TASK STATEMENT:
The answer should be an exact copy of the data.

SOURCE RECORDS:
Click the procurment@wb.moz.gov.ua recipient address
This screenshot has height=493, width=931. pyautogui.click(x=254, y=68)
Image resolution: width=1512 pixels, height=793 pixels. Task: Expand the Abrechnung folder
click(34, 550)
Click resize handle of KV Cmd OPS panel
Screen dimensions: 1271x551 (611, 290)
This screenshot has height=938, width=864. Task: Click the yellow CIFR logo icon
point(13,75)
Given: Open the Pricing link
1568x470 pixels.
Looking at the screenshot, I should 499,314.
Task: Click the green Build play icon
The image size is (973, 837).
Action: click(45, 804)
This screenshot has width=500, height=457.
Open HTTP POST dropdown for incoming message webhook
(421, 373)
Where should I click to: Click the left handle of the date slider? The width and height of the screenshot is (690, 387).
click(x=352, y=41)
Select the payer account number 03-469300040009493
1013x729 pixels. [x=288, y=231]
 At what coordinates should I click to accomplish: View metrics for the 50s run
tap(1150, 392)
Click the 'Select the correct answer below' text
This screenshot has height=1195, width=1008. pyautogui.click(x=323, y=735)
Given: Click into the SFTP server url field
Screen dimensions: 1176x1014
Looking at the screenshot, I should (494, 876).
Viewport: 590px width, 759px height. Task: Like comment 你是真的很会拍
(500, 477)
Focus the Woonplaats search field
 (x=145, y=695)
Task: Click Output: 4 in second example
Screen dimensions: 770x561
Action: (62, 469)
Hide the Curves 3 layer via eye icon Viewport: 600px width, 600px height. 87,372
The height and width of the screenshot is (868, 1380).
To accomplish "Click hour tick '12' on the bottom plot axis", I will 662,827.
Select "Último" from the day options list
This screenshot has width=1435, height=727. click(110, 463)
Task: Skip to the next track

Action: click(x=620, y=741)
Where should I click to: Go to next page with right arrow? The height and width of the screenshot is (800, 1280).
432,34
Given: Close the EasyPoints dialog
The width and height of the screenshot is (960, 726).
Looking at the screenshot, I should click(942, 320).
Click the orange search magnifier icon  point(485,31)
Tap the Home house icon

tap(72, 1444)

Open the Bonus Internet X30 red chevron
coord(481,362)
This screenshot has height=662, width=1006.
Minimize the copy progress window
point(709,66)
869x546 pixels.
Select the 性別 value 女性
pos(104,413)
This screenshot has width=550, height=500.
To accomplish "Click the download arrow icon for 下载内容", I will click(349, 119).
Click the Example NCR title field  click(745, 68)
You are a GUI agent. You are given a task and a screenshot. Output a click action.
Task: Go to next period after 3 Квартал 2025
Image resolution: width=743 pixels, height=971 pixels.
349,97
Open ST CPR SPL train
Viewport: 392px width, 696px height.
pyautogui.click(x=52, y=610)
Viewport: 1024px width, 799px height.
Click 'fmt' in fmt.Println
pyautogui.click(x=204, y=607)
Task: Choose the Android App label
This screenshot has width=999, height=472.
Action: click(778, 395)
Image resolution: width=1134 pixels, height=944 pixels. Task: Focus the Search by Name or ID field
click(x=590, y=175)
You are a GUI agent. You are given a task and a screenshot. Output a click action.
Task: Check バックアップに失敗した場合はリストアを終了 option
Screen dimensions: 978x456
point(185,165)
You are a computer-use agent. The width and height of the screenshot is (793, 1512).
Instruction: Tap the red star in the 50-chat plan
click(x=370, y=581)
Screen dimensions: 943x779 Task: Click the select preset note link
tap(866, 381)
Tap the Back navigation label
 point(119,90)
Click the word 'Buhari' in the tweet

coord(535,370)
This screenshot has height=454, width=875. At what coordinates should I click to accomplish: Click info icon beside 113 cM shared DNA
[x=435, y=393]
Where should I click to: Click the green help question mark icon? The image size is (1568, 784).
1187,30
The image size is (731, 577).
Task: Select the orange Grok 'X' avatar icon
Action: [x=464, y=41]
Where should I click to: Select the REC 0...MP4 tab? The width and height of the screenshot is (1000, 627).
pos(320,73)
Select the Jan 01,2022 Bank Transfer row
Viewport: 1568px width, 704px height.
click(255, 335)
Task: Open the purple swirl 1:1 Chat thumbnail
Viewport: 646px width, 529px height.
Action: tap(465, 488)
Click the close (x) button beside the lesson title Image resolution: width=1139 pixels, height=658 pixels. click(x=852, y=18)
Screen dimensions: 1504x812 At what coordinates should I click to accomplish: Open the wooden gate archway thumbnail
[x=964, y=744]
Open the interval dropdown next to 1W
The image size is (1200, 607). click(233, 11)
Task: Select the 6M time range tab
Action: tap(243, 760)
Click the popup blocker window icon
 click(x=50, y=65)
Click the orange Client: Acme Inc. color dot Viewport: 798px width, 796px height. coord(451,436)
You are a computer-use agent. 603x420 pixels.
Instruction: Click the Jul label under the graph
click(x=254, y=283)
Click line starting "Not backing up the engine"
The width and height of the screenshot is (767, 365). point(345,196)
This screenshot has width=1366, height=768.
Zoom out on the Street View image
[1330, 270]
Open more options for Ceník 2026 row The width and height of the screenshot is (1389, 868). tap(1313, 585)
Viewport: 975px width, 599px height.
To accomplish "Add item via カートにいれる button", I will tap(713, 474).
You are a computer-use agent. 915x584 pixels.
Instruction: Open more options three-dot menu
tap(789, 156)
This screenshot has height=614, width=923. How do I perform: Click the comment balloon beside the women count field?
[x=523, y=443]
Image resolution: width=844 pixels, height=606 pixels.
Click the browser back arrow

SOLUTION FOR THIS PROBLEM:
Click the procurment@wb.moz.gov.ua recipient address
This screenshot has height=493, width=931. pyautogui.click(x=254, y=68)
Image resolution: width=1512 pixels, height=793 pixels. Task: Expand the Abrechnung folder
click(34, 550)
Click resize handle of KV Cmd OPS panel
Screen dimensions: 1271x551 (611, 290)
This screenshot has height=938, width=864. Task: Click the yellow CIFR logo icon
point(13,75)
Given: Open the Pricing link
1568x470 pixels.
Looking at the screenshot, I should 499,314.
Task: Click the green Build play icon
The image size is (973, 837).
Action: click(45, 804)
This screenshot has width=500, height=457.
Open HTTP POST dropdown for incoming message webhook
(421, 373)
Where should I click to: Click the left handle of the date slider? The width and height of the screenshot is (690, 387).
click(x=352, y=41)
Select the payer account number 03-469300040009493
1013x729 pixels. [x=288, y=231]
 At what coordinates should I click to accomplish: View metrics for the 50s run
tap(1150, 392)
Click the 'Select the correct answer below' text
This screenshot has height=1195, width=1008. pyautogui.click(x=323, y=735)
Given: Click into the SFTP server url field
Screen dimensions: 1176x1014
Looking at the screenshot, I should (494, 876).
Viewport: 590px width, 759px height. Task: Like comment 你是真的很会拍
(500, 477)
Focus the Woonplaats search field
 (x=145, y=695)
Task: Click Output: 4 in second example
Screen dimensions: 770x561
Action: (62, 469)
Hide the Curves 3 layer via eye icon Viewport: 600px width, 600px height. 87,372
The height and width of the screenshot is (868, 1380).
To accomplish "Click hour tick '12' on the bottom plot axis", I will 662,827.
Select "Último" from the day options list
This screenshot has width=1435, height=727. click(110, 463)
Task: Skip to the next track

Action: click(x=620, y=741)
Where should I click to: Go to next page with right arrow? The height and width of the screenshot is (800, 1280).
432,34
Given: Close the EasyPoints dialog
The width and height of the screenshot is (960, 726).
Looking at the screenshot, I should click(942, 320).
Click the orange search magnifier icon  point(485,31)
Tap the Home house icon

tap(72, 1444)

Open the Bonus Internet X30 red chevron
coord(481,362)
This screenshot has height=662, width=1006.
Minimize the copy progress window
point(709,66)
869x546 pixels.
Select the 性別 value 女性
pos(104,413)
This screenshot has width=550, height=500.
To accomplish "Click the download arrow icon for 下载内容", I will click(349, 119).
Click the Example NCR title field  click(745, 68)
You are a GUI agent. You are given a task and a screenshot. Output a click action.
Task: Go to next period after 3 Квартал 2025
Image resolution: width=743 pixels, height=971 pixels.
349,97
Open ST CPR SPL train
Viewport: 392px width, 696px height.
pyautogui.click(x=52, y=610)
Viewport: 1024px width, 799px height.
Click 'fmt' in fmt.Println
pyautogui.click(x=204, y=607)
Task: Choose the Android App label
This screenshot has width=999, height=472.
Action: click(778, 395)
Image resolution: width=1134 pixels, height=944 pixels. Task: Focus the Search by Name or ID field
click(x=590, y=175)
You are a GUI agent. You are given a task and a screenshot. Output a click action.
Task: Check バックアップに失敗した場合はリストアを終了 option
Screen dimensions: 978x456
point(185,165)
You are a computer-use agent. The width and height of the screenshot is (793, 1512).
Instruction: Tap the red star in the 50-chat plan
click(x=370, y=581)
Screen dimensions: 943x779 Task: Click the select preset note link
tap(866, 381)
Tap the Back navigation label
 point(119,90)
Click the word 'Buhari' in the tweet

coord(535,370)
This screenshot has height=454, width=875. At what coordinates should I click to accomplish: Click info icon beside 113 cM shared DNA
[x=435, y=393]
Where should I click to: Click the green help question mark icon? The image size is (1568, 784).
1187,30
The image size is (731, 577).
Task: Select the orange Grok 'X' avatar icon
Action: [x=464, y=41]
Where should I click to: Select the REC 0...MP4 tab? The width and height of the screenshot is (1000, 627).
pos(320,73)
Select the Jan 01,2022 Bank Transfer row
Viewport: 1568px width, 704px height.
click(255, 335)
Task: Open the purple swirl 1:1 Chat thumbnail
Viewport: 646px width, 529px height.
Action: tap(465, 488)
Click the close (x) button beside the lesson title Image resolution: width=1139 pixels, height=658 pixels. click(x=852, y=18)
Screen dimensions: 1504x812 At what coordinates should I click to accomplish: Open the wooden gate archway thumbnail
[x=964, y=744]
Open the interval dropdown next to 1W
The image size is (1200, 607). click(233, 11)
Task: Select the 6M time range tab
Action: tap(243, 760)
Click the popup blocker window icon
 click(x=50, y=65)
Click the orange Client: Acme Inc. color dot Viewport: 798px width, 796px height. coord(451,436)
You are a computer-use agent. 603x420 pixels.
Instruction: Click the Jul label under the graph
click(x=254, y=283)
Click line starting "Not backing up the engine"
The width and height of the screenshot is (767, 365). point(345,196)
This screenshot has width=1366, height=768.
Zoom out on the Street View image
[1330, 270]
Open more options for Ceník 2026 row The width and height of the screenshot is (1389, 868). tap(1313, 585)
Viewport: 975px width, 599px height.
To accomplish "Add item via カートにいれる button", I will tap(713, 474).
You are a computer-use agent. 915x584 pixels.
Instruction: Open more options three-dot menu
tap(789, 156)
This screenshot has height=614, width=923. How do I perform: Click the comment balloon beside the women count field?
[x=523, y=443]
Image resolution: width=844 pixels, height=606 pixels.
Click the browser back arrow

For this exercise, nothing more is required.